→ What to do:
**a.** Answer these questions from the storage latency thread:
(i) What typical reference time does the quoted article give for RAM?
(ii) What is the title of the linked gist?
(iii) Which kernel release is said to contain an IO throttle?
**b.** Quote the storage latency thread from "0. Possibly not" up to and including "https://kernelnewbies.org/Linux_4.10#head-f6ecae920c0660b7f4...".

EDIT: see comment below for more accurate numbers.


From the article:

>A typical reference to RAM is in the area of 100ns, accessing data on a SSD 150μs (so 1500 times of the RAM) and accessing data on a rotating disk 10ms (so 100.000 times the RAM.


reminded me of this...

Latency Numbers Every Programmer Should Know

https://gist.github.com/jboner/2841832


Thank you for the correction. I should have read more carefully. Still, we're talking 3 orders of magnitude for SSD vs RAM.


0. Possibly not true in all cases. 1. Modern systems are much more aggressive about enormous disk caches, which can ironically lead to io storms when it swaps out your application to buffer writes, then has to flush the cache to swap the app back in. 2. Difference in working set size and number of background programs waking up.


I think thats more related to Linux and its prioritization of IO than anything else. Note that the latest kernel release 4.10) contains an IO throttle that should improve this experience.

https://kernelnewbies.org/Linux_4.10#head-f6ecae920c0660b7f4...

→ Supplied records:

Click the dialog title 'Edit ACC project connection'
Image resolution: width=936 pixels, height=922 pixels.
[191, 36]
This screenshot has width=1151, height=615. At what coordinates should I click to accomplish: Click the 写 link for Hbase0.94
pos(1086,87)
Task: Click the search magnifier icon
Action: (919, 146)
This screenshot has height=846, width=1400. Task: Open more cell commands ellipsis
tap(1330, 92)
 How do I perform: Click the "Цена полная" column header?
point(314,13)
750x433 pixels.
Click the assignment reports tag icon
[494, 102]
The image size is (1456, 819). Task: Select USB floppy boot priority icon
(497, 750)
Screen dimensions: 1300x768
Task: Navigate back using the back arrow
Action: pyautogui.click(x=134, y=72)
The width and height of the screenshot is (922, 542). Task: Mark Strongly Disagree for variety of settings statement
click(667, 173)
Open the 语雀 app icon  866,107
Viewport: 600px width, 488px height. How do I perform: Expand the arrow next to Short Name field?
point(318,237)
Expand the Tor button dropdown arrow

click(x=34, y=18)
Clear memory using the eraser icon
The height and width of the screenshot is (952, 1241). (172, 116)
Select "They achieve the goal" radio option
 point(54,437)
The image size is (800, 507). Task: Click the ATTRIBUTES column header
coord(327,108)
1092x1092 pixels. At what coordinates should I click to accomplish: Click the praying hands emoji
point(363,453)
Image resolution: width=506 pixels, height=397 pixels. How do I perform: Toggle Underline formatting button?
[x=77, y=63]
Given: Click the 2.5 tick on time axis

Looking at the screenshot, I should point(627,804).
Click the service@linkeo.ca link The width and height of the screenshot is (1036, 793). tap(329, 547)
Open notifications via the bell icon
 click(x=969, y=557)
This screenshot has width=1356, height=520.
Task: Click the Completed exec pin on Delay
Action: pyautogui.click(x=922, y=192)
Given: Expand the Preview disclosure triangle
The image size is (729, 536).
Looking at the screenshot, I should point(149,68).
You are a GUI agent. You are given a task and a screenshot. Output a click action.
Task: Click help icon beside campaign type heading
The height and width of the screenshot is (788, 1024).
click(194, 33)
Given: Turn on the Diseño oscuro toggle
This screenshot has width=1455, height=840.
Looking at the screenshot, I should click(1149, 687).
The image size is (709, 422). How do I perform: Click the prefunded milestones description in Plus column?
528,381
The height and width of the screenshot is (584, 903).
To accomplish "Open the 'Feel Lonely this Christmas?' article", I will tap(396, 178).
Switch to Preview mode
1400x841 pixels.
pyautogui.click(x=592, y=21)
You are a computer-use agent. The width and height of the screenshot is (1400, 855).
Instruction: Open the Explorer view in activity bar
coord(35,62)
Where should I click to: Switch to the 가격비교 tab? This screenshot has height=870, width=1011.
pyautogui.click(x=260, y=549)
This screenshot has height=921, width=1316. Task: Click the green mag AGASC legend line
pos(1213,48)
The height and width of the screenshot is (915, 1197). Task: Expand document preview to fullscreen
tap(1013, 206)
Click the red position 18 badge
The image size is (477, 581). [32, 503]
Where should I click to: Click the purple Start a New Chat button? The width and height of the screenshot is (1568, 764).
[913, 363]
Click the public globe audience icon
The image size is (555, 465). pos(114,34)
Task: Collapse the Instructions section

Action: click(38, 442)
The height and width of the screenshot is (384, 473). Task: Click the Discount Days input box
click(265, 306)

→ Final answers:
**a.**
(i) About 100ns.
(ii) Latency Numbers Every Programmer Should Know.
(iii) 4.10.

**b.**
0. Possibly not true in all cases. 1. Modern systems are much more aggressive about enormous disk caches, which can ironically lead to io storms when it swaps out your application to buffer writes, then has to flush the cache to swap the app back in. 2. Difference in working set size and number of background programs waking up.


I think thats more related to Linux and its prioritization of IO than anything else. Note that the latest kernel release 4.10) contains an IO throttle that should improve this experience.

https://kernelnewbies.org/Linux_4.10#head-f6ecae920c0660b7f4...